VORLIEGENDER TEXT.
★ ★ ★ ★
Bensheim. Seit zwei Stunden liegt Rotem reglos unter einer Leiche. Die Terroristen haben die Tür des kleinen Hauses in Holit an der Grenze zu Gaza gesprengt, den Mann und die Frau erschossen. Jetzt sind sie fort. Der 16 Jahre alte Rotem hat zwei Kugeln im Körper, kann sich nun aber etwas bewegen und seiner Schwester eine Whatsapp-Nachricht schreiben. Die Eltern sind tot, die Leiche, unter der Rotem zwei Stunden lag, war der leblose Körper seiner Mutter, die sich schützend vor ihn geworfen hatte.

Es ist der 7. Oktober 2023, ein „Cut“ in ihrem Leben, wie Saba-Nur Cheema über den Überfall der Hamas auf Israel sagt. Die Frankfurter Muslima schreibt mit ihrem in Israel aufgewachsenen jüdischen Ehemann Meron Mendel Geschichten wie dieser israelischen Familie auf. Zudem berichtet das Ehepaar aus seinen Erfahrungen über interkulturelles Leben in Deutschland. Mit „Muslimisch-Jüdisches Abendbrot“ haben die beiden eine eigene Kolumne in der Frankfurter Allgemeinen Zeitung und jüngst daraus ein Buch veröffentlicht.

Warum Streit zum Dialog gehört

Im AKG-Forum haben Cheema und Mendel am Dienstagabend auf Einladung des Soroptimist International Club Bensheim/Heppenheim, der sich für die Verbesserung von Mädchen und Frauen weltweit einsetzt, für mehr Dialog zwischen den Kulturen plädiert. Zugleich machten die beiden Gäste klar, dass Streit zur Debatte gehört: „Dialog heißt auch, nicht zu einem Konsens zu kommen“, sagte Cheema. Stattdessen bedeute Dialog „Empathie zu entwickeln“, aber: „Empathie heißt nicht Sympathie.“ Diesen Worten am Ende der rund 90 Minuten langen Veranstaltung war ein differenzierter, aber auch humorvoller Blick auf das interkulturelle Leben in Deutschland vorausgegangen.
★ ★ ★ ★
DATEN ZUR ANALYSE.
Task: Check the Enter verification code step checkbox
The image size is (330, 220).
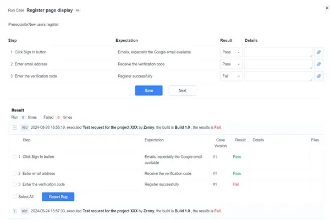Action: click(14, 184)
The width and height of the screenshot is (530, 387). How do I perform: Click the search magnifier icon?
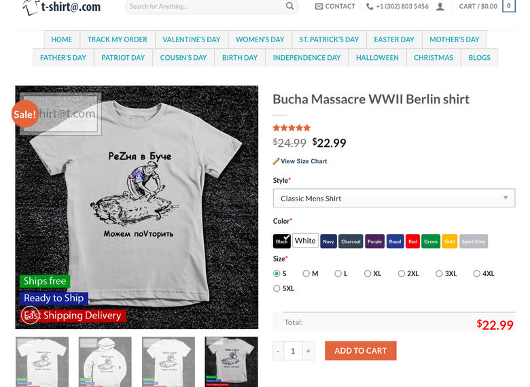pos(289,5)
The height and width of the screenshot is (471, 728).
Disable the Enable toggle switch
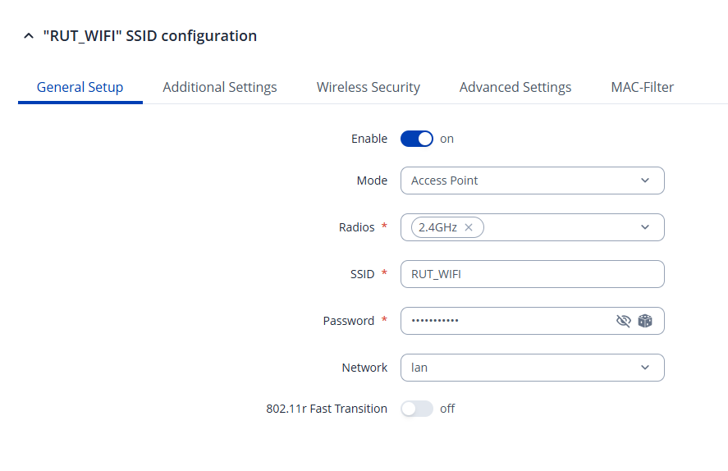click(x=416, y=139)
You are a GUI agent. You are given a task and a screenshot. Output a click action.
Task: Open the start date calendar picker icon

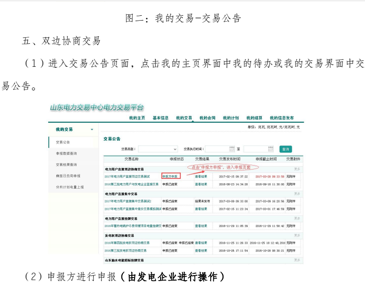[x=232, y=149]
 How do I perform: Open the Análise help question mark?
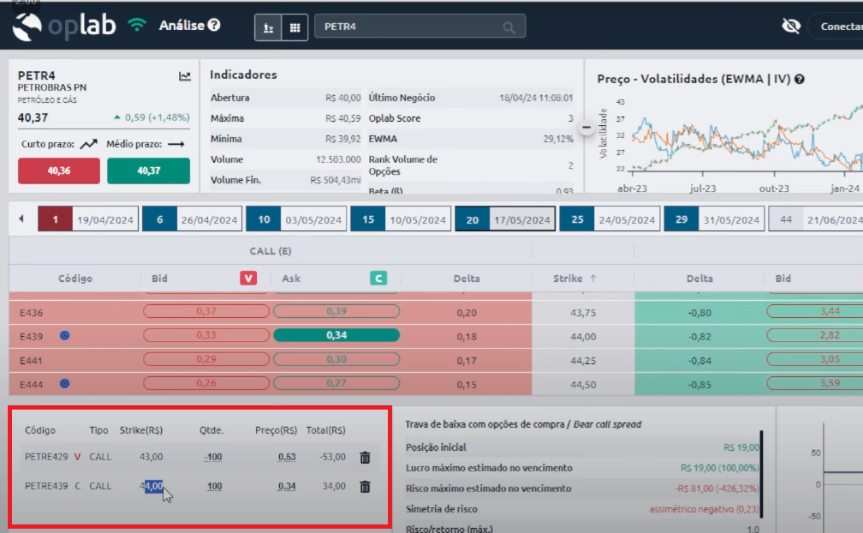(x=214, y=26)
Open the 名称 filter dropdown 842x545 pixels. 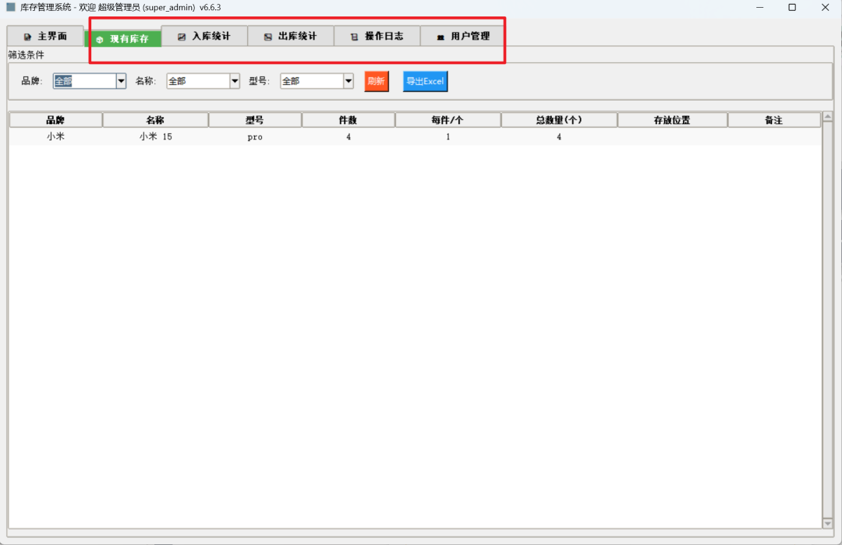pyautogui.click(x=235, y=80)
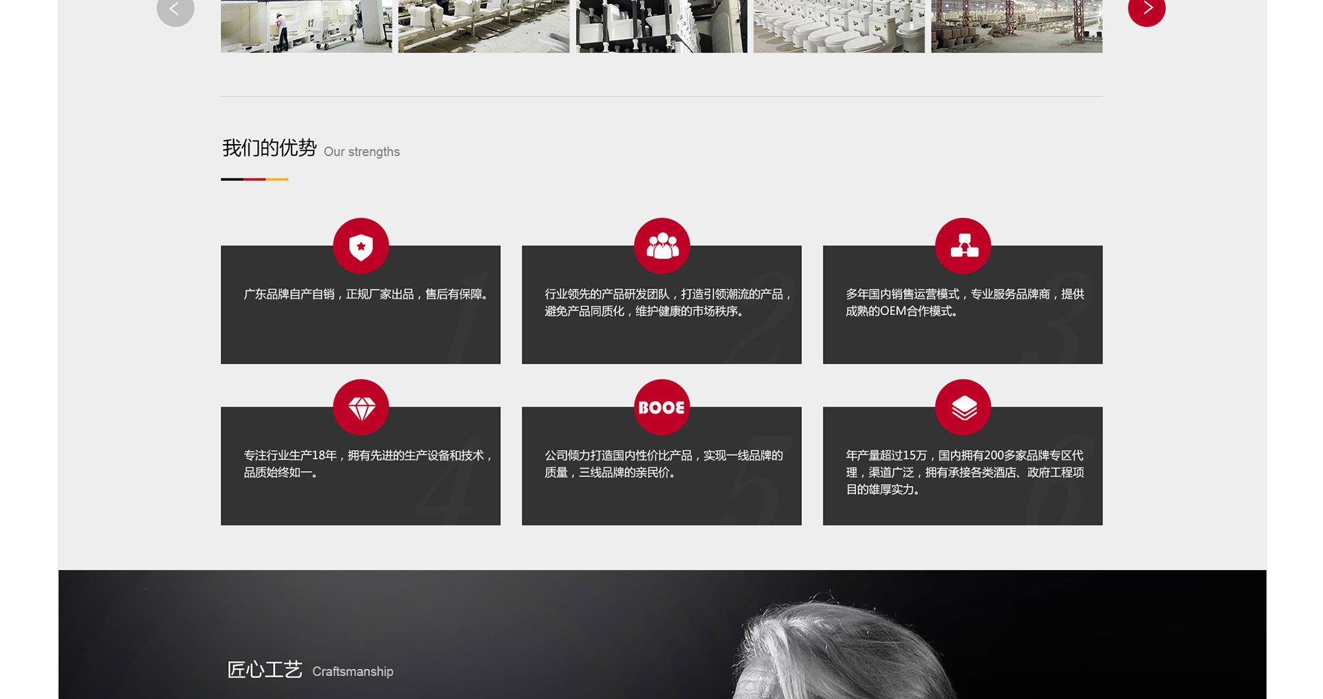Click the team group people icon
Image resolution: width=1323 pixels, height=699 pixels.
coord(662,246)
★ ★ ★ ★
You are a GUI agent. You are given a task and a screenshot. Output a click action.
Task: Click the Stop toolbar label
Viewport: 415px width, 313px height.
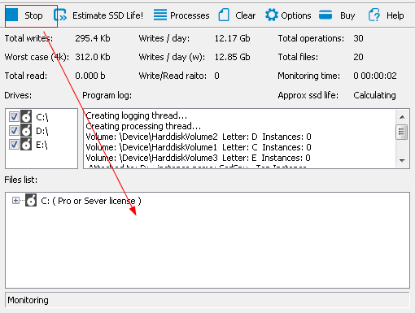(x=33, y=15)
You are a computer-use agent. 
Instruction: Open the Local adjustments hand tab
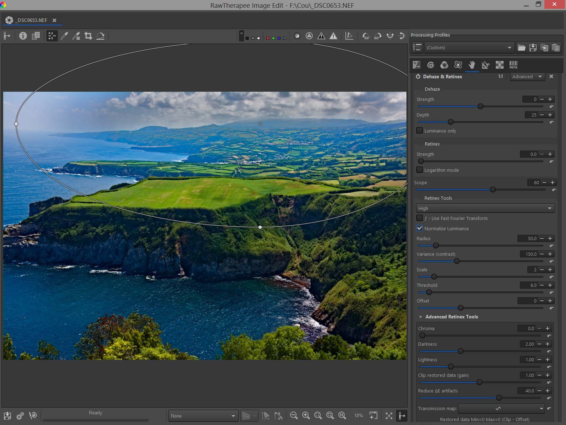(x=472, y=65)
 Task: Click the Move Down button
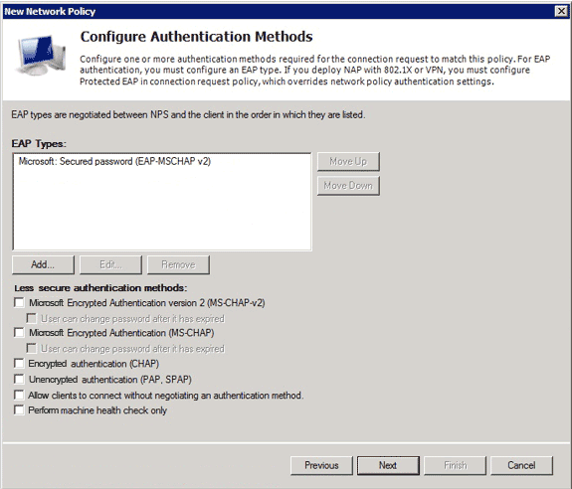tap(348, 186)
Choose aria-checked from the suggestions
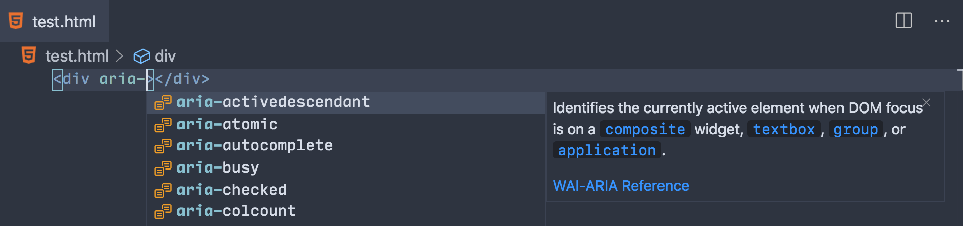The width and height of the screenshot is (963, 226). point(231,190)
★ ★ ★ ★
AUFGABENSTELLUNG. Gib aus dem vorliegenden Text den Abschnitt wortgetreu wieder, der mit den Worten „Bensheim. Seit zwei“ beginnt und mit „ihn geworfen hatte.“ endet.

LÖSUNG.
Bensheim. Seit zwei Stunden liegt Rotem reglos unter einer Leiche. Die Terroristen haben die Tür des kleinen Hauses in Holit an der Grenze zu Gaza gesprengt, den Mann und die Frau erschossen. Jetzt sind sie fort. Der 16 Jahre alte Rotem hat zwei Kugeln im Körper, kann sich nun aber etwas bewegen und seiner Schwester eine Whatsapp-Nachricht schreiben. Die Eltern sind tot, die Leiche, unter der Rotem zwei Stunden lag, war der leblose Körper seiner Mutter, die sich schützend vor ihn geworfen hatte.